Similarly, slightly dated findings from Burrill & Co on the biotech industry highlighted the same point.
The study analysed that on December 31, 2000 the combined market capitalisation of 17 of the industry’s most active acquirers was $1.57 trillion.
When the combined value of the acquisitions these companies completed during this time, $425 billion, is added, close to $1 trillion in value has been lost during the last decade.
So there is enough proof that large numbers of deals don’t create anticipated value. Deals may go wrong in so many ways, ranging from adhocism, to inadequate due-diligence, to nature of the business (being a regulated sector, government policy changes can impact the outcome of the deal),to clashing cultures, to distracted leadership and any other submerged issues.
For instance, Dr. Reddy’s Laboratory acquisition of Betapharm didn’t prove to be successful. The issue here wasn’t the price (though some analysts felt otherwise), or the funding. DRL had enough funds to finance the deal and then take part-debt. However, since acquisition, Betapharm revenue has been on a decline. The problem, of course, had nothing to do with DRL. Within months of the acquisition, the German government changed its procurement policy, shifting to a tender-based system for a substantial number of drugs. This reduced drug reference prices. So, what was aimed at securing access to the second-largest generics market after the US turned into a liability. Hence regulatory environment, not in the company’s control, can mar the deal as well.
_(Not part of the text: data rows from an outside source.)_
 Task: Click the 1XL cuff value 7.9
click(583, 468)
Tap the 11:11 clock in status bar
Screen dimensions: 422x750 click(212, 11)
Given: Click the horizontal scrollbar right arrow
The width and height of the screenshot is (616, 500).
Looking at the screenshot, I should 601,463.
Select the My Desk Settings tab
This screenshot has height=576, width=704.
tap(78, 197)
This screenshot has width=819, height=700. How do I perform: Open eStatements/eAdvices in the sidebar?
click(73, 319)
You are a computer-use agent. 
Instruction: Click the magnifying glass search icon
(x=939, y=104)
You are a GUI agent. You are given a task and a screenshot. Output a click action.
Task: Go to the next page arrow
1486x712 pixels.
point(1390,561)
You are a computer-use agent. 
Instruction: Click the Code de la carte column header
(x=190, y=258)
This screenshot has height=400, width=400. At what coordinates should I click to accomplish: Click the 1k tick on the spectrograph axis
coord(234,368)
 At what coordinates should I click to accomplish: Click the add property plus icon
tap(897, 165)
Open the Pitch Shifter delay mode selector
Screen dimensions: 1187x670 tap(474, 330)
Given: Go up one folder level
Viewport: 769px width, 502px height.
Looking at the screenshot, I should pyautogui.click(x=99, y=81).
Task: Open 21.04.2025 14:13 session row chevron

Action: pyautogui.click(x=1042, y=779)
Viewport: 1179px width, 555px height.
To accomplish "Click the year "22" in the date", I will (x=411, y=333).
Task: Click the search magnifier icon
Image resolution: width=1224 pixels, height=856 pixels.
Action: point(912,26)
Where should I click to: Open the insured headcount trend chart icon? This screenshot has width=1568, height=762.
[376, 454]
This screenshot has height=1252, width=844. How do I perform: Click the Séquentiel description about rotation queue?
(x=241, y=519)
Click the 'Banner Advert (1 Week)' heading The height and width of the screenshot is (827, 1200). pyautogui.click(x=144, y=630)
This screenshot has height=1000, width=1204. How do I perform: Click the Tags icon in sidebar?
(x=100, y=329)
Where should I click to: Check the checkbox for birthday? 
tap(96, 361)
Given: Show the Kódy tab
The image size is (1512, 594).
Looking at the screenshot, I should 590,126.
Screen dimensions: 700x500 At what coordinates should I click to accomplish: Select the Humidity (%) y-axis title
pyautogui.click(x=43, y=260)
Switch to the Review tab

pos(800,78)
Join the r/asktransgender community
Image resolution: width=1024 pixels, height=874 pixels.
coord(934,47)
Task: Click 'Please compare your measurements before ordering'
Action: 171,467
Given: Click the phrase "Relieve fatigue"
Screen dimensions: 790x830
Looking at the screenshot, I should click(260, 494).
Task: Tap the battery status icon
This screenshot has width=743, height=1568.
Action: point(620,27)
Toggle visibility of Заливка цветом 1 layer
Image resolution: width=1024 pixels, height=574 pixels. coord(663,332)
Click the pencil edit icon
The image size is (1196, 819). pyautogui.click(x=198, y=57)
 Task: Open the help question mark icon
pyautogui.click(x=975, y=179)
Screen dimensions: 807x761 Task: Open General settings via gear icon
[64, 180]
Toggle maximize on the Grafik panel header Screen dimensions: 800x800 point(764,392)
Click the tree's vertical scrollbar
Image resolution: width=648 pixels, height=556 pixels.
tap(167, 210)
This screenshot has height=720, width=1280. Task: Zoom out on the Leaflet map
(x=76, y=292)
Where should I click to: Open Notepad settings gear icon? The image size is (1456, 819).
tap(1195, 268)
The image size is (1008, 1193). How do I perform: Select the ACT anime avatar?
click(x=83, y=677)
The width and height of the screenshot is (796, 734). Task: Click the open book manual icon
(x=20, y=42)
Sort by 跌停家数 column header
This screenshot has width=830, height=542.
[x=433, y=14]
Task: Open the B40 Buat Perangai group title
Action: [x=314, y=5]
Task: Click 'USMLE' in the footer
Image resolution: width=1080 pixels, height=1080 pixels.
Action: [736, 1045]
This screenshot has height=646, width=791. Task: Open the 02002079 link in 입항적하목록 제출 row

Similarly, acquisition of Piramal by Abbott and that of Ranbaxy by Sun Pharma had cultural and people issues. Both Ranbaxy and Abbott had the ‘MNC way of working’, which made integration difficult. Likewise, many Ranbaxy people chose to quit rather than opting to work with the merged entity.
Daiichi’s acquisition of Ranbaxy got tricky due to inadequate due – diligence. Daiichi simply didn’t go deep, and after the acquisition, plants and manufacturing related skeletons started to tumble out.
An analysis by McKinsey highlighted two key points for pharma M&A failures – lack of involvement of senior people, and absence of standardised processes and guidelines (Check Figure 5 and Figure 6).
So it’s apparent that in their hurry to do M&As, pharma companies are probably not giving adequate attention to various aspects of mergers and integration, be it sound strategies, focusing on the ‘price of the target’, rather than the ‘fair worth of the target’, or the lack of well laid processes and guidelines for post deal integration, or cultural issues. Hence, the success rate of pharma mergers, in terms of value creation, hasn’t been very good.
It would be interesting to close this article with an old statement by Donald Trump. Though he has been in the news for making some very radical statements in his quest to become the US President, but he was probably spot-on when he said, “Sometimes your best investments are the ones you don’t make”.